Construction and application of the criteria for drug utilization evaluation of low-dose rivaroxaban in atherosclerotic cardiovascular disease
- VernacularTitle:小剂量利伐沙班用于动脉粥样硬化性心血管疾病的药物利用评价标准构建与应用
- Author:
Liang WU
1
;
Wei WANG
2
;
Yanghui XU
1
;
Bo ZHU
1
;
Yijun KE
1
Author Information
1. Dept. of Pharmaceutical Management,Anqing Municipal Hospital,Anhui Anqing 246003,China
2. Dept. of Gastroenterology,Anqing Municipal Hospital,Anhui Anqing 246003,China
- Publication Type:Journal Article
- Keywords:
rivaroxaban;
dual pathway inhibition antithrombotic treatment regimen;
atherosclerotic cardiovascular disease
- From:
China Pharmacy
2025;36(17):2176-2181
- CountryChina
- Language:Chinese
-
Abstract:
OBJECTIVE To construct and apply drug utilization evaluation (DUE) criteria for low-dose rivaroxaban in atherosclerotic cardiovascular disease (ASCVD) based on the dual pathway inhibition (DPI) antithrombotic therapy scheme, to promote clinical rational drug use.

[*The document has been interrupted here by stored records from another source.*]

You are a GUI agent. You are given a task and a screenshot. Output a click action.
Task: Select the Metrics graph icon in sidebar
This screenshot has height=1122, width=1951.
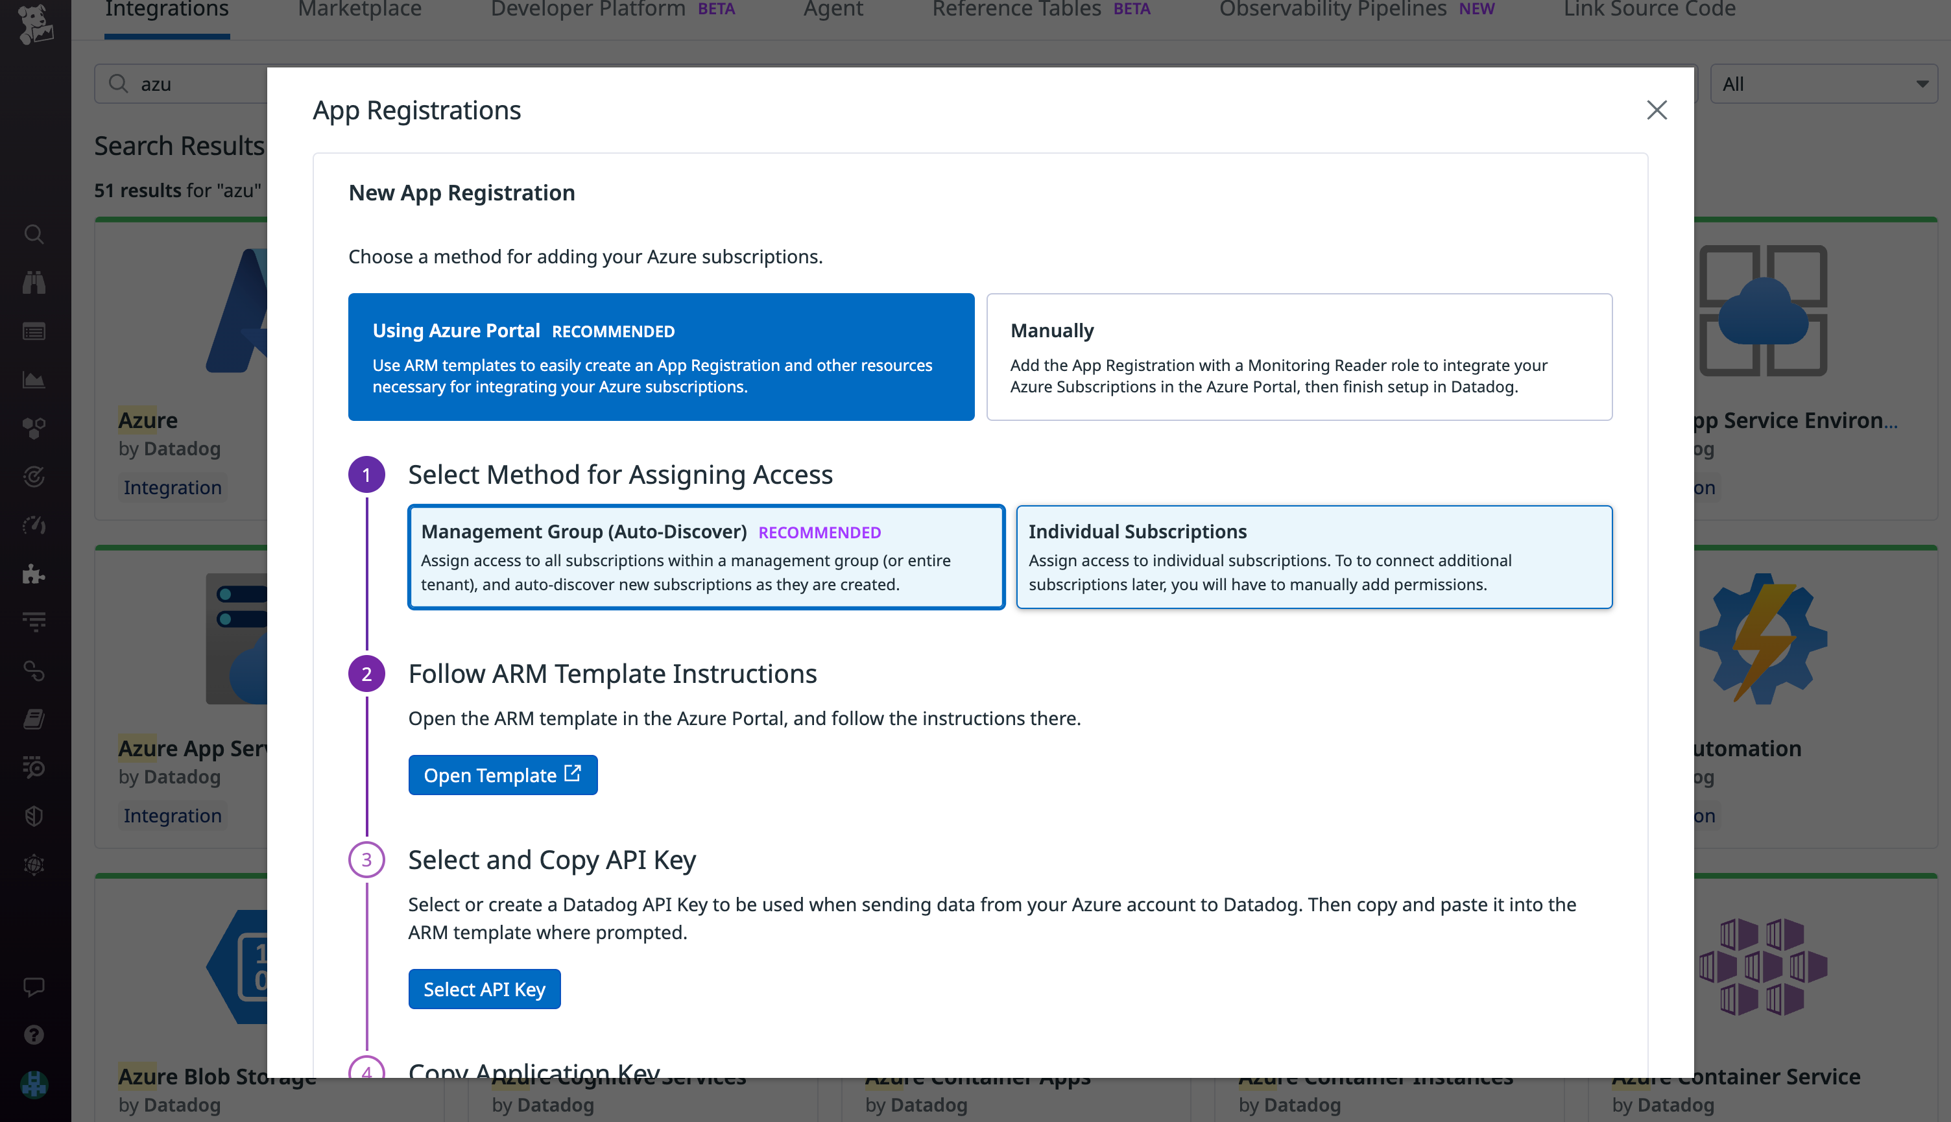(x=34, y=379)
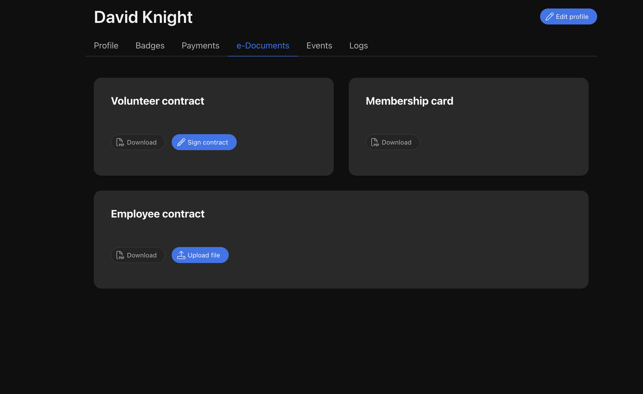Click the Employee contract heading
Screen dimensions: 643x394
tap(158, 214)

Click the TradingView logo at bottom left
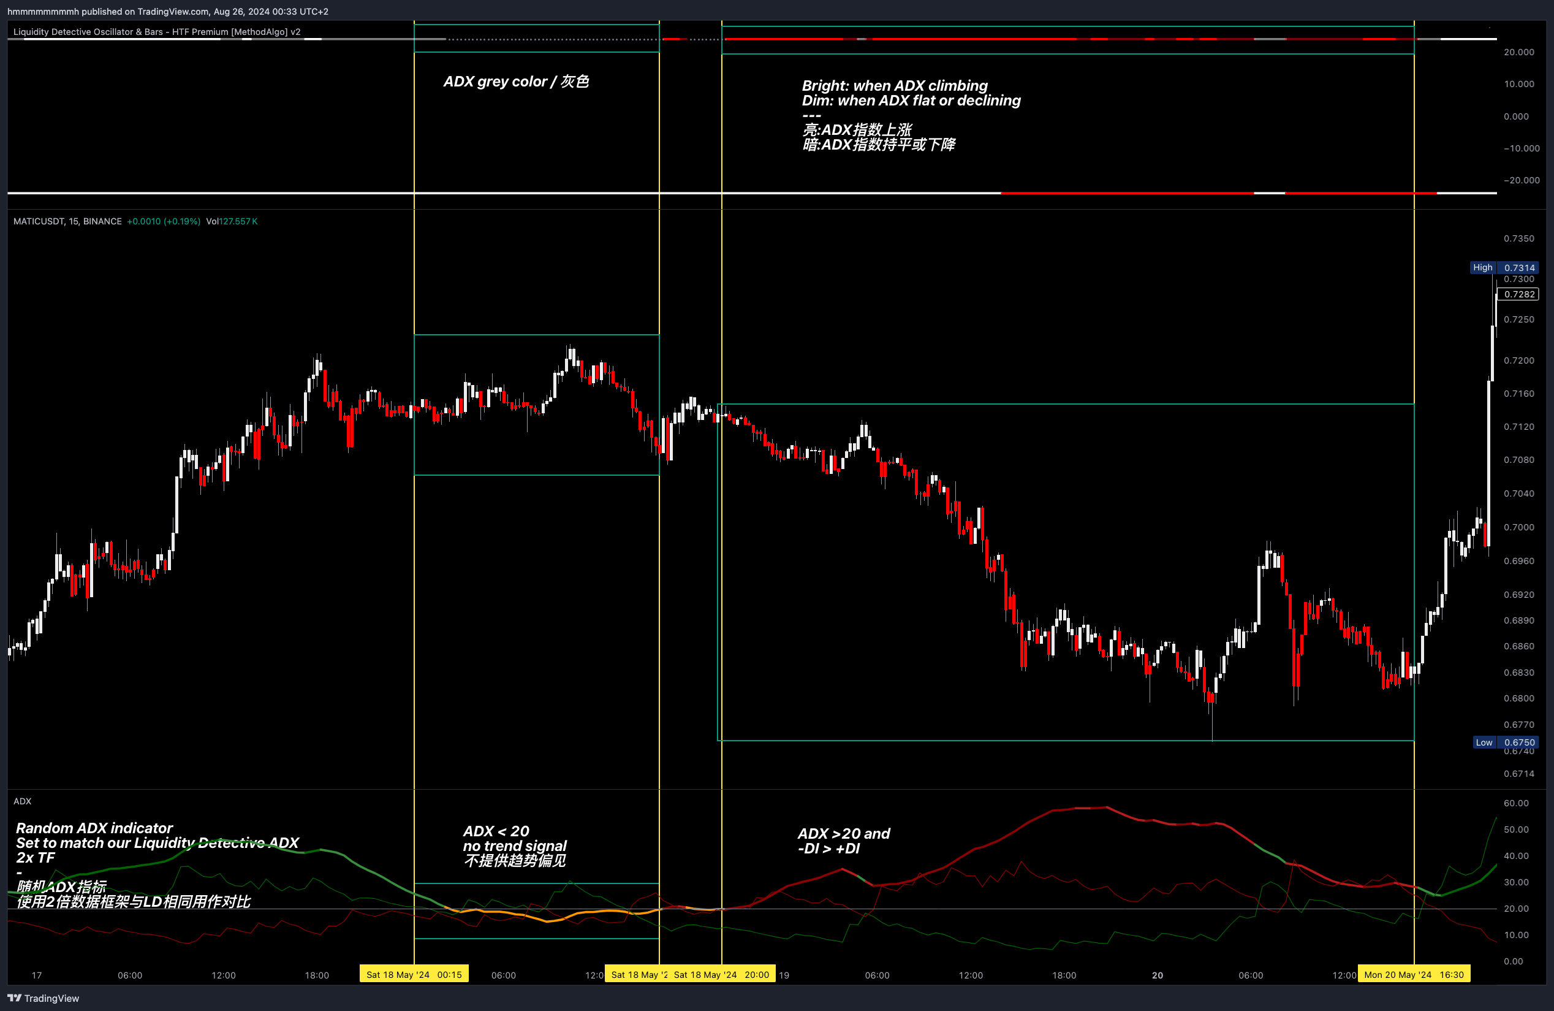pyautogui.click(x=43, y=998)
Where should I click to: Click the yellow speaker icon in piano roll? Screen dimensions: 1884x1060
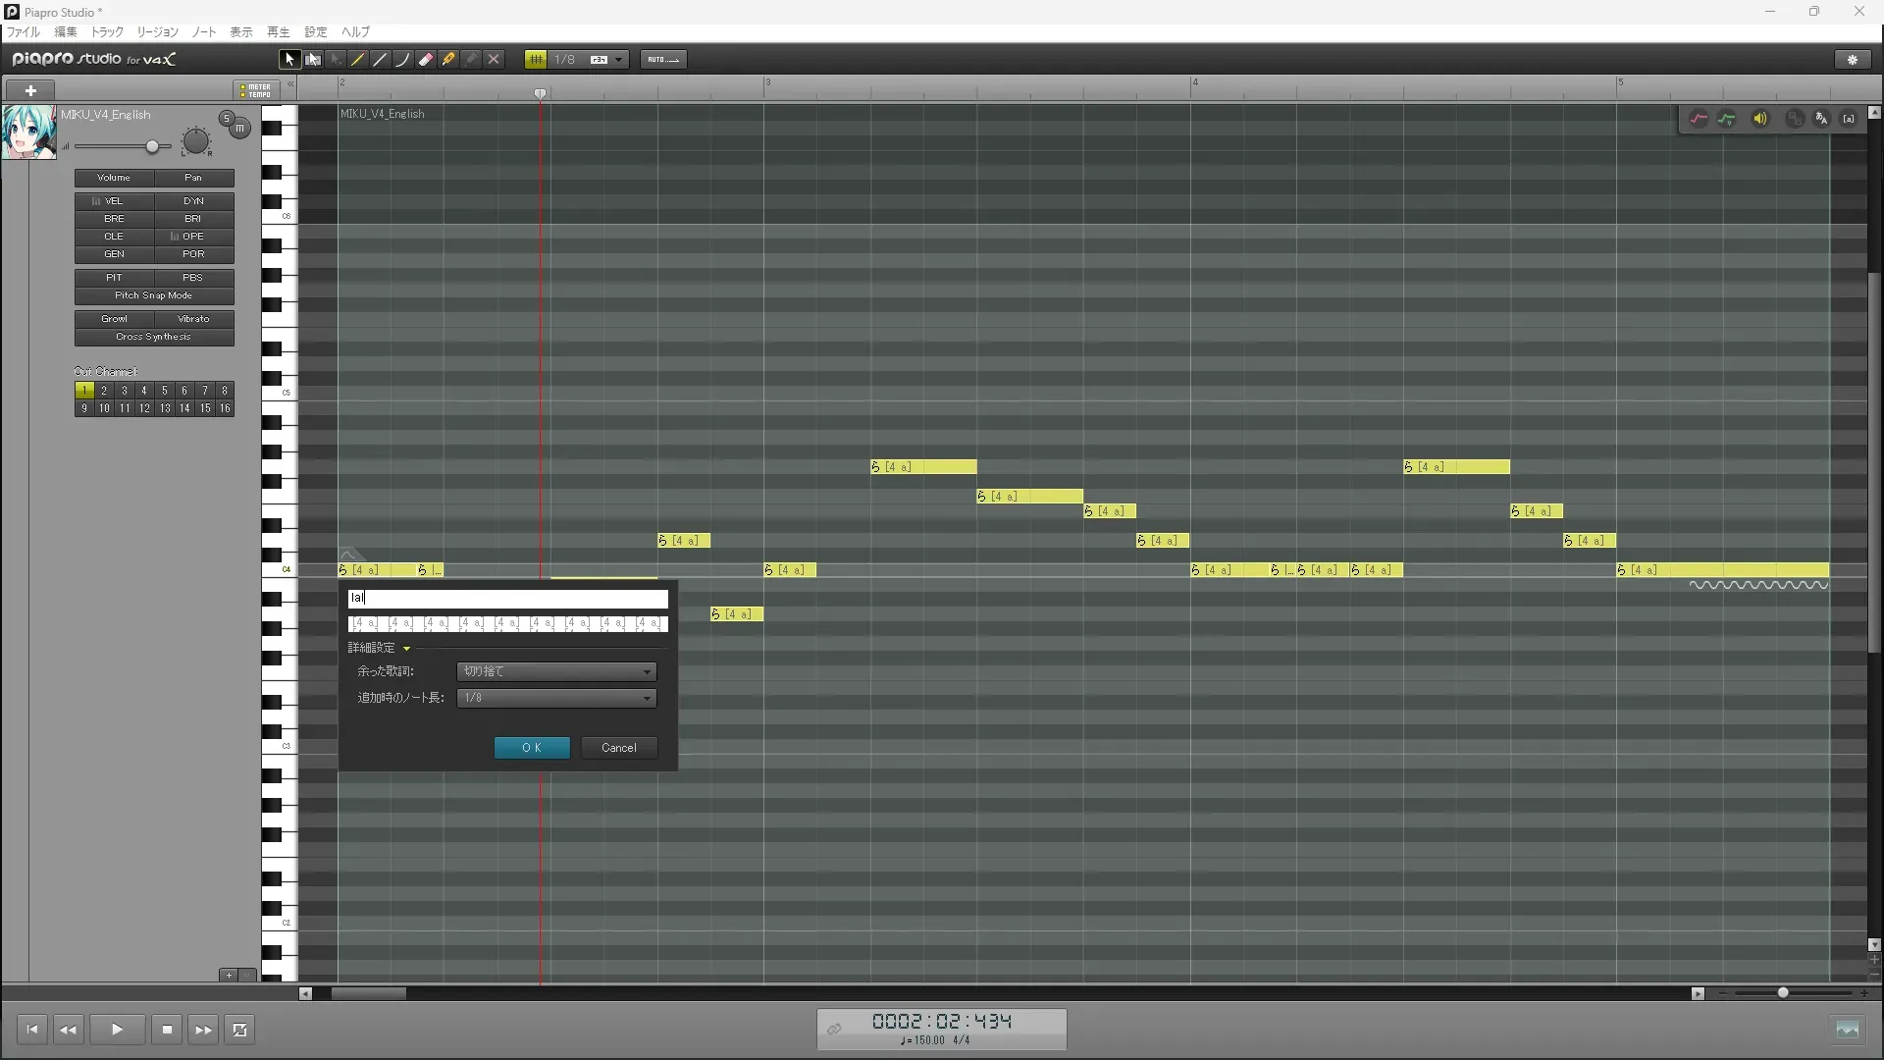1760,119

METHODS Based on the instructions and relevant guidelines of low-dose rivaroxaban (2.5 mg, bid), the Delphi method was used to establish the DUE criteria for low-dose rivaroxaban used in ASCVD. Weighted technique for order preference by similarity to an ideal solution method was used to determine the relative weights of each evaluation index, and the rationality of the filing medical records of discharged patients using low-dose rivaroxaban for ASCVD at Anqing Municipal Hospital from February 2024 to January 2025 was evaluated. RESULTS The established DUE criteria included 3 primary indicators (medication indications, medication process, medication results) and 11 secondary indicators (such as indications, contraindications, etc.). The higher weighted secondary indicators being contraindications (0.117 9) and indications (0.112 1). A total of 265 medical records were included for evaluation. The evaluation results showed that 192 cases (72.45%) had reasonable medical records, 69 cases (26.04%) had basic reasonable medical records, and 4 cases (1.51%) had unreasonable medical records; unreasonable types mainly included inappropriate combination therapy, inappropriate usage and dosage, inappropriate post- medication monitoring, and inappropriate drug switching, etc. CONCLUSIONS This study establishes a DUE criteria for low-dose rivaroxaban in ASCVD based on the DPI antithrombotic treatment regimen, and the evaluation results are intuitive, reliable, and quantifiable. The use of low-dose rivaroxaban in ASCVD patients in our hospital is relatively reasonable, but further management needs to be strengthened.